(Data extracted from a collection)
*-*-*

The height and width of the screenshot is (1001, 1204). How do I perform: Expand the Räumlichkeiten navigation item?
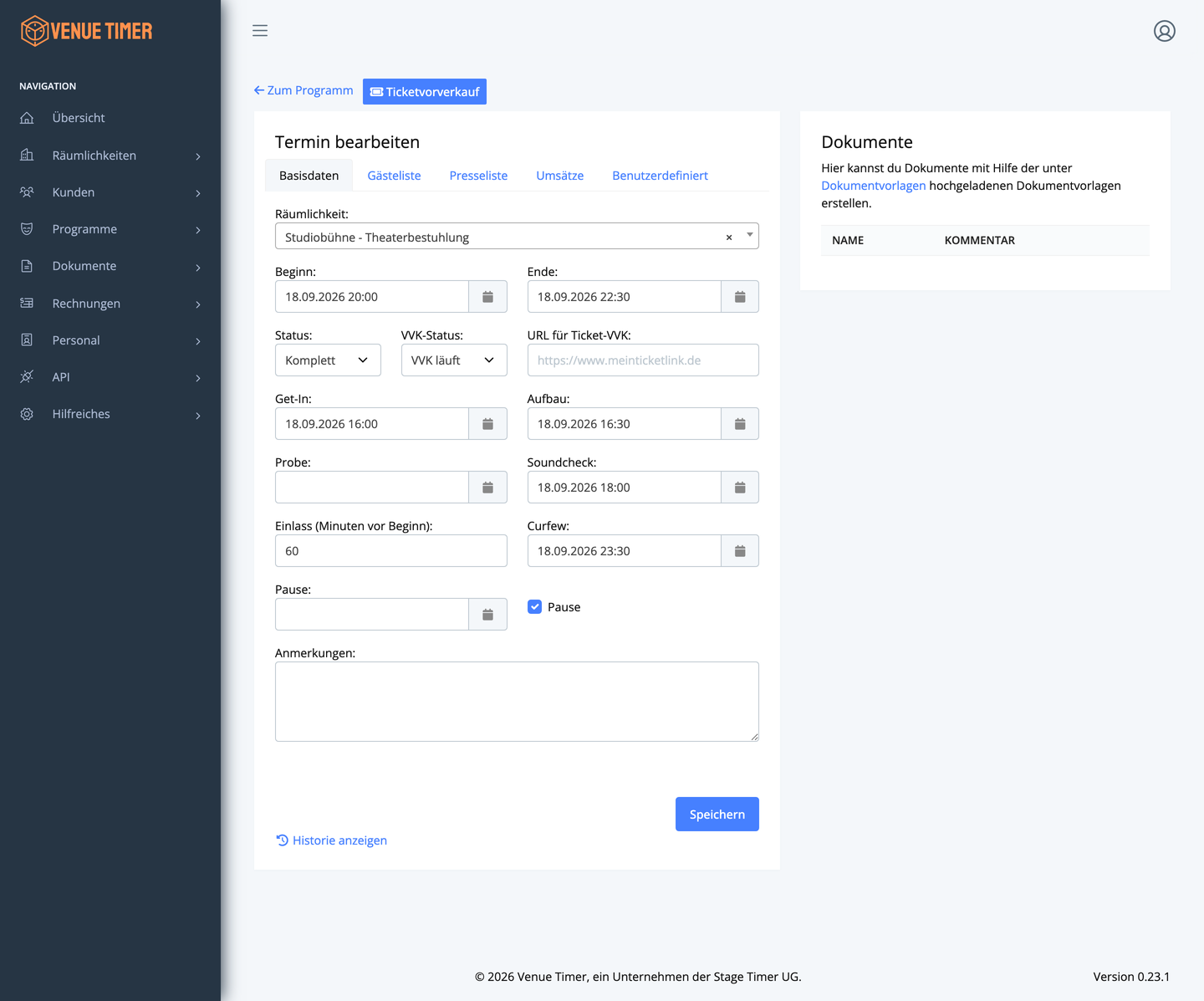pos(110,156)
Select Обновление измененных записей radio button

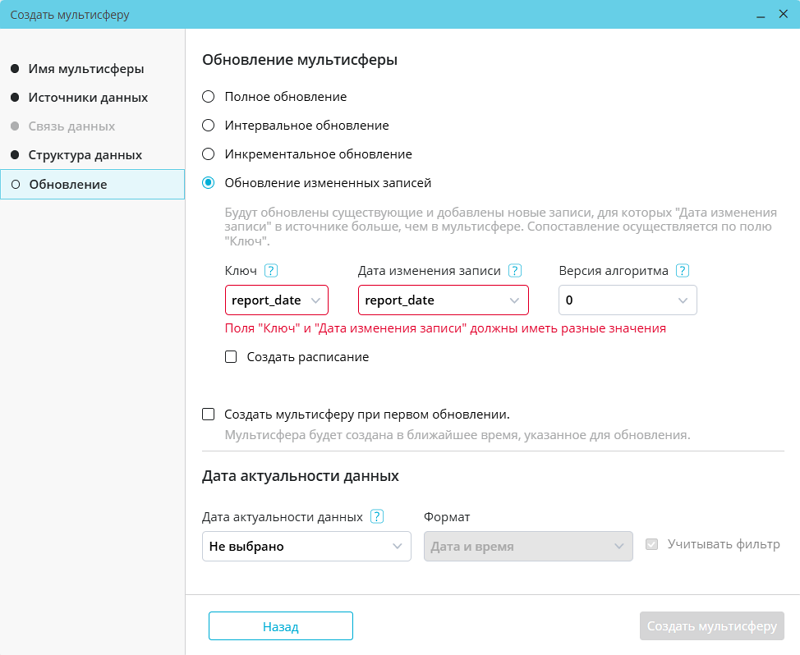pyautogui.click(x=208, y=183)
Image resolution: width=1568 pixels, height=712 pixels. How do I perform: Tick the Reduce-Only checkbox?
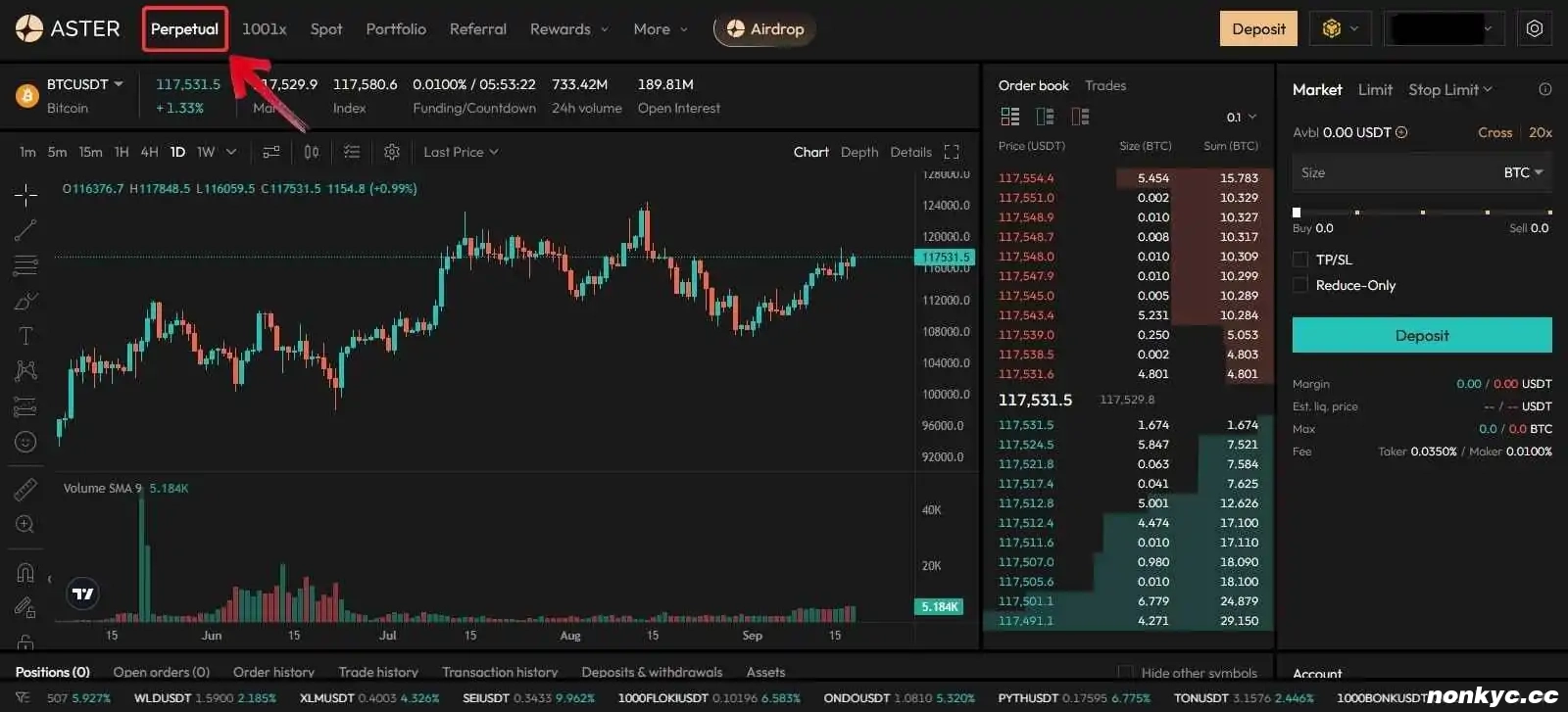1300,285
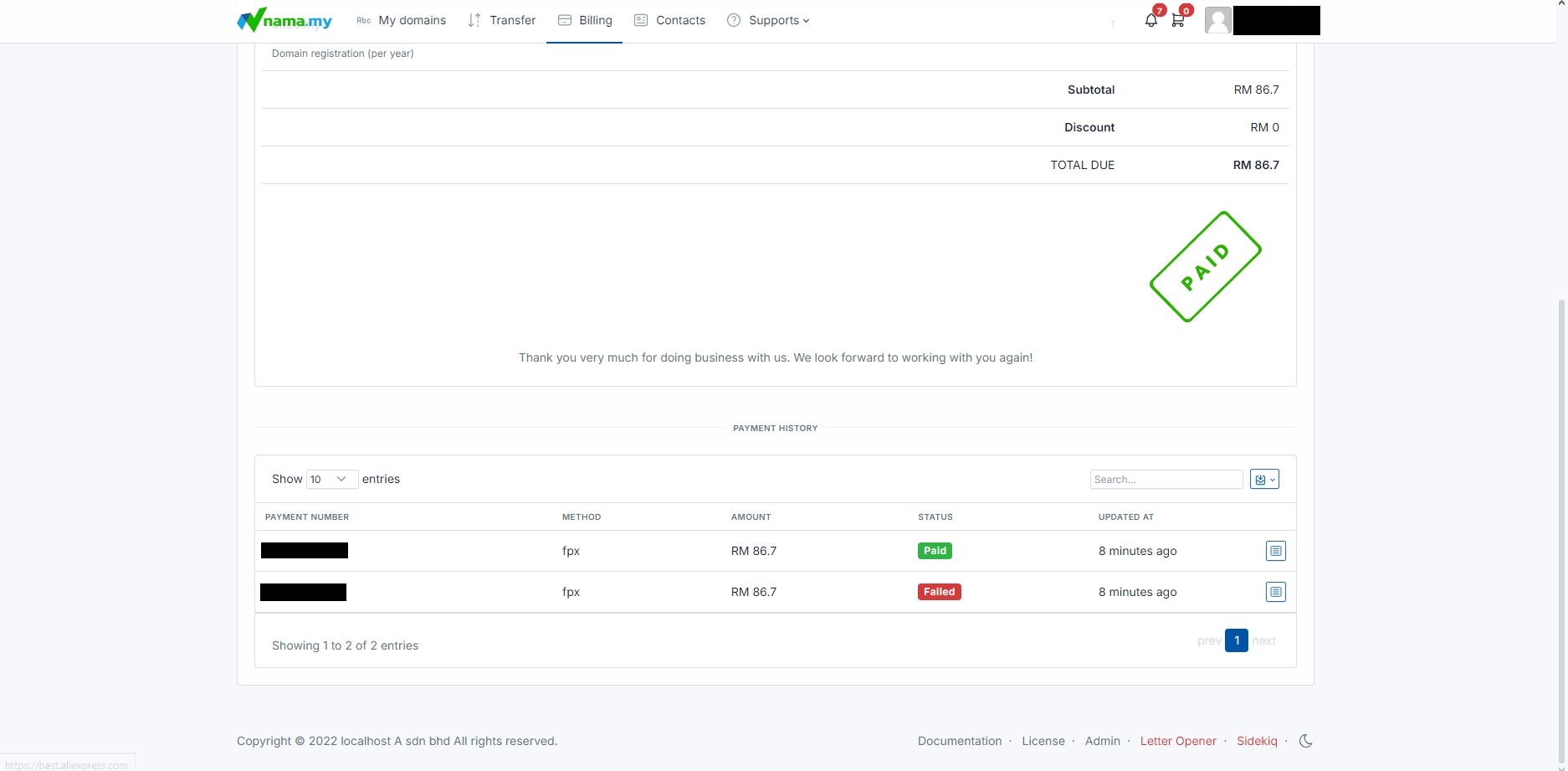The width and height of the screenshot is (1568, 771).
Task: Open the Sidekiq link
Action: (1256, 741)
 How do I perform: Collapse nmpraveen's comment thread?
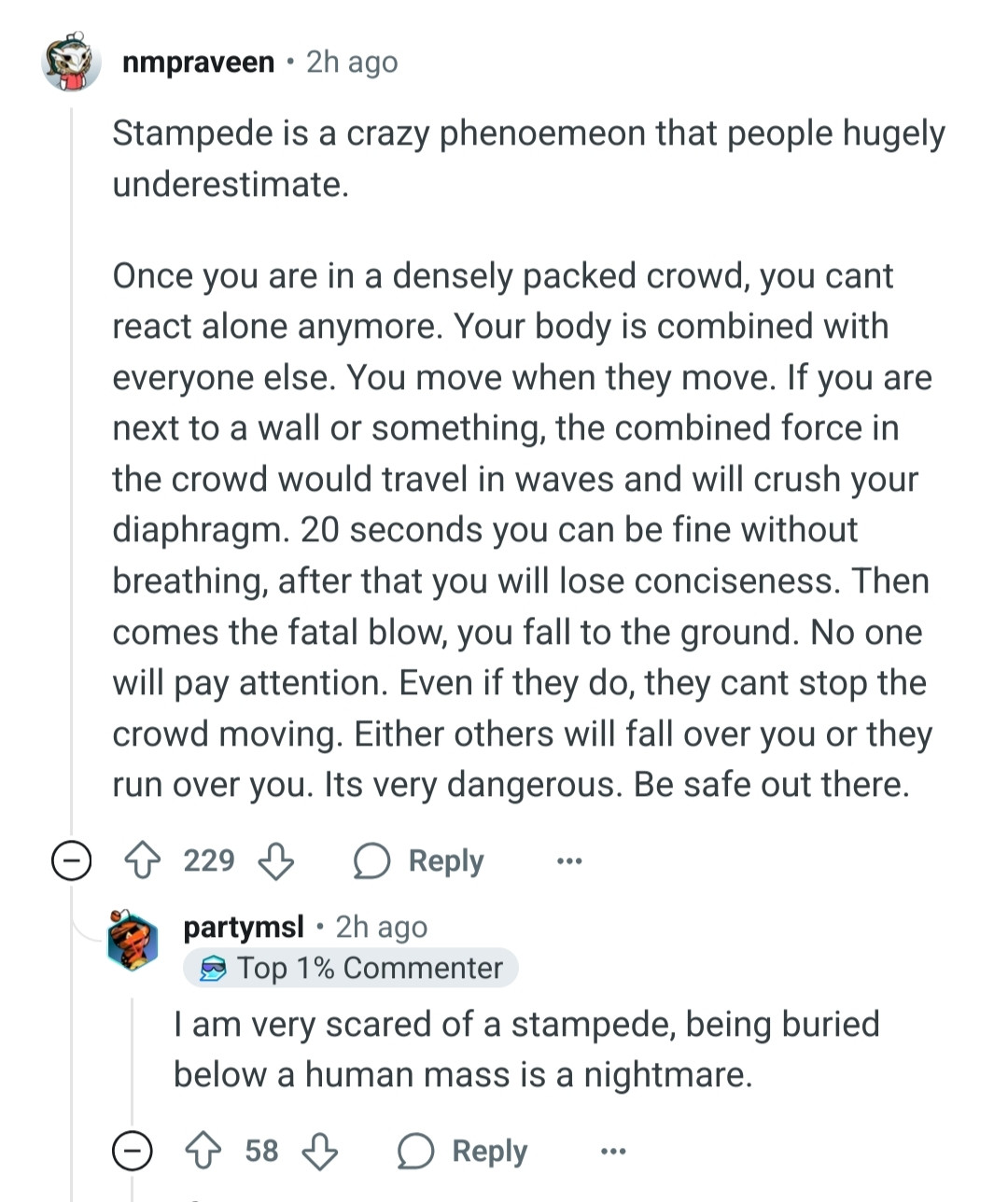tap(71, 860)
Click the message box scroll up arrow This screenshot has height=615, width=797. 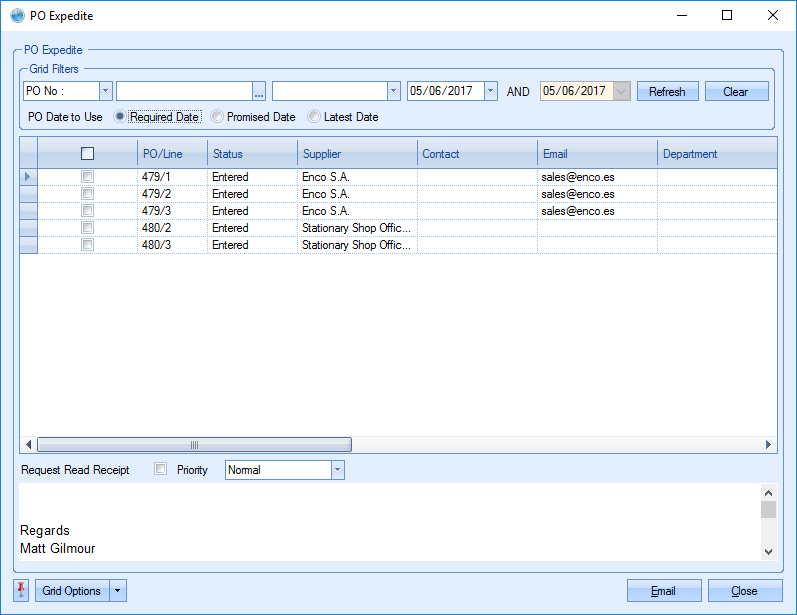coord(768,493)
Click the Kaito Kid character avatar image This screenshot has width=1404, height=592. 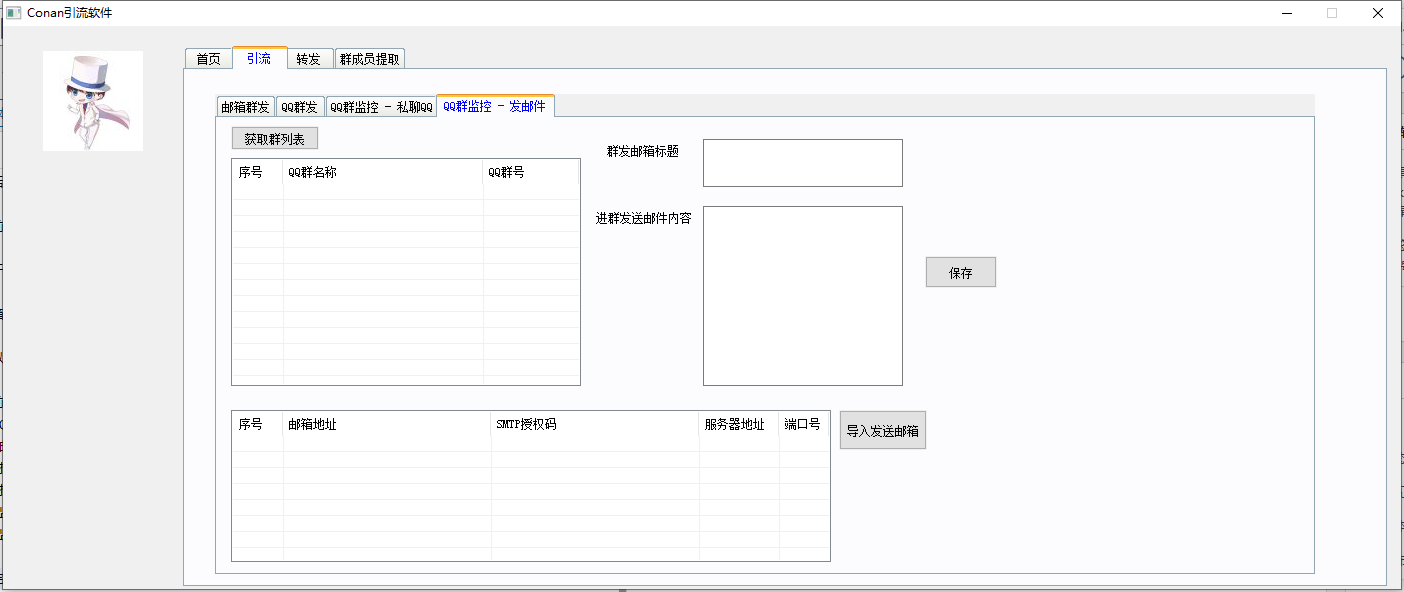(x=92, y=101)
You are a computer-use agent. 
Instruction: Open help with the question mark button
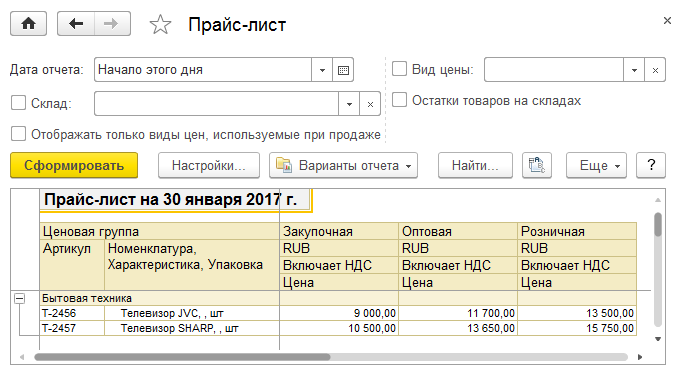click(x=651, y=165)
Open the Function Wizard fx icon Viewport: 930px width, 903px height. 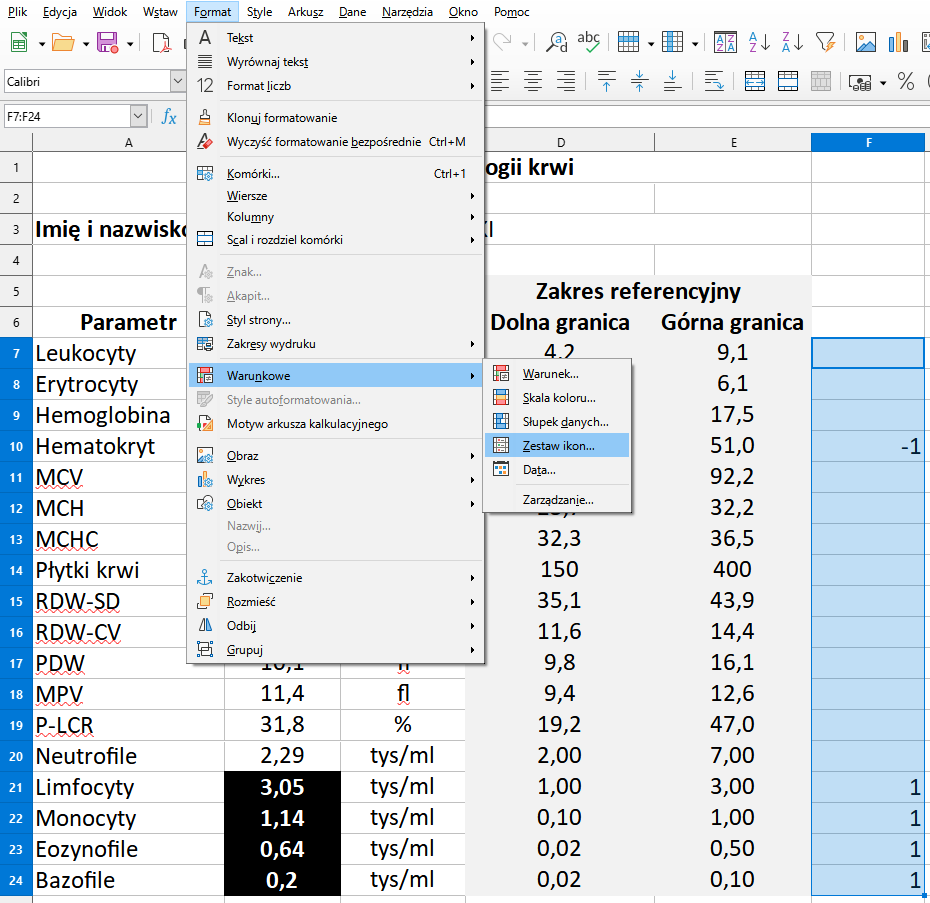pos(169,117)
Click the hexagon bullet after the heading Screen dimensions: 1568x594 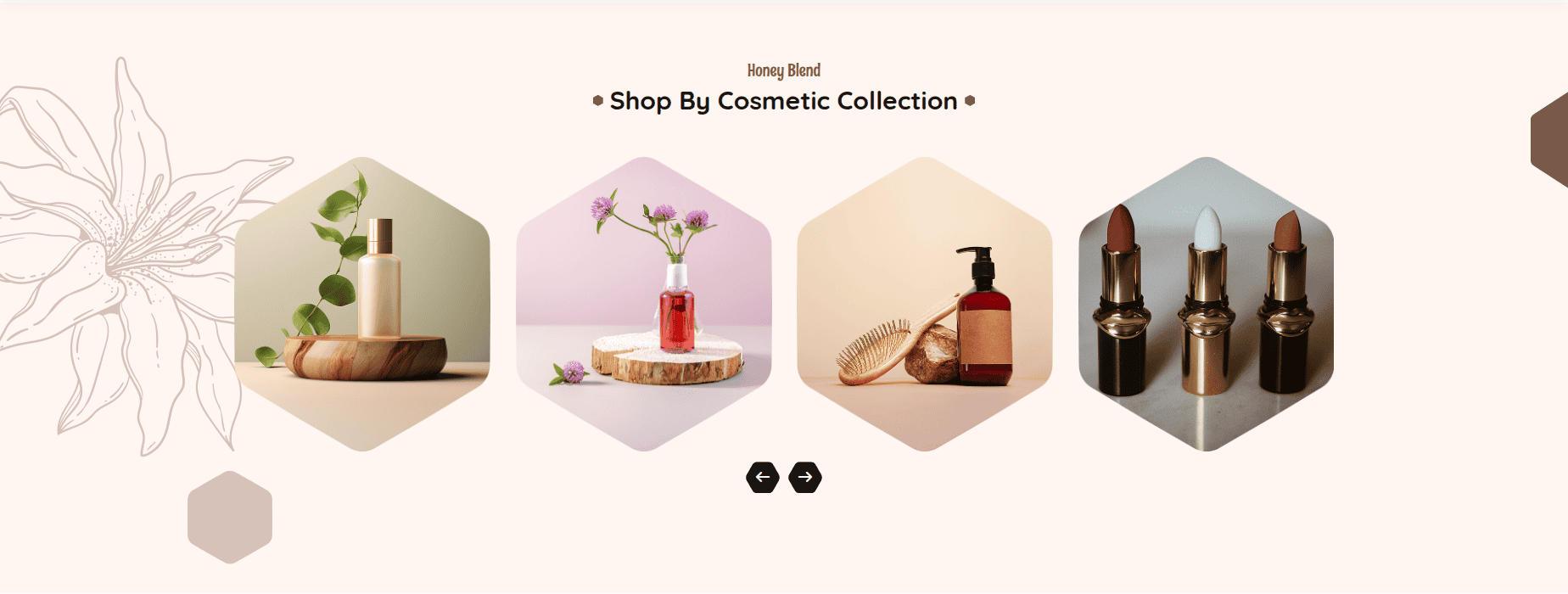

*-*-*

### [The request]
Output the records between the lines holding "Select Обновление измененных" and "tap(71, 860)", inclusive, as a JSON list of strings with one string per line and blank lines omitted. Leave the pictures out.

### [Answer in full]
[
  "Select Обновление измененных записей radio button",
  "pyautogui.click(x=208, y=183)",
  "Image resolution: width=1568 pixels, height=712 pixels. How do I perform: Tick the Reduce-Only checkbox?",
  "1300,285",
  "The width and height of the screenshot is (1568, 771).",
  "Task: Open the Sidekiq link",
  "Action: (1256, 741)",
  " How do I perform: Collapse nmpraveen's comment thread?",
  "tap(71, 860)"
]